The year 2010 marked the start of an unusual period in the water sector. For five years running, total capital outlays by local governments in the United States on water and wastewater infrastructure declined year after year. This period coincides with the Great Recession and towards the end of spending under the American Recovery and Reinvestment Act (ARRA). Yet infrastructure continued to age, and construction costs continued to rise at about 2.6 percent per year during that period. Have we finally come across a sign that capital expenditures on water and wastewater infrastructure may be growing again?
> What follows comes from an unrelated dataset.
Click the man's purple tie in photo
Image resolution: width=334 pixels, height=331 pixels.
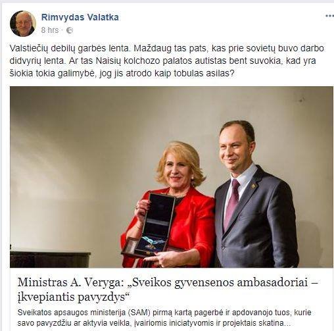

At the end of 2016, the Environmental Finance Center at the University of North Carolina at Chapel Hill began working on a project to assist the Water Design-Build Council and its contractor, Rubin Mallows Worldwide, assess the potential market of design-build projects in the water sector. The results of this assessment was recently published by the Water Design-Build Council in a report titled 2017 State of the Demand for Design-Build Delivery in the Water/Wastewater Sector. To accomplish this task, the EFC at UNC studied trends in capital outlays captured by the U.S. Census Bureau in their Annual Surveys of State and Local Government Finances, and in their quinquennial Census of Government Finance. These surveys include data on local, state, and federal governments’ and tribes’ revenues and expenditures for a wide range of services, including water utilities and wastewater (defined as “sewerage” in the surveys). Much of this data has already been summarized in an earlier blog post describing trends in expenditures since 1956.
Analyzing the local government expenditure data, adjusting to 2016 dollars using the Construction Cost Index, reveals that in 2015 there was, finally, an uptick in capital outlays on water and wastewater infrastructure. As shown in the graph below, between 2009 and 2014, capital outlays (adjusted to 2016 dollars) declined every single year, to the tune of more than 22 percent reduction by 2014. This was one of the longest periods of declining local government capital outlays in this sector since the 1950s. Unlike a similar decline in the 1970s, federal government spending on capital infrastructure did not increase during this time, thus resulting in an overall decline in capital expenditure in the sector. However, in 2015, local governments spent the equivalent of $37.3 billion on water and wastewater capital outlays compared to $36.7 billion in 2014. The increase is modest—only a 1.6 percent increase in real dollars—but could be an early indication that local governments are increasing their spending on capital projects once again. The U.S. Census Bureau will publish data on 2016 local government expenditures in late 2018, which will be useful in continuing to track this trend.
For the Water Design-Build Council report, we forecasted a general increase in capital outlays by all water and wastewater utilities (including those not owned by local governments) starting in 2015, as shown in the graph below, published in the WDBC report[1]. Our national forecast was more aggressive than what actually occurred among local governments in 2015, but the reverse in the downward trend of capital outlays in 2015 is significant.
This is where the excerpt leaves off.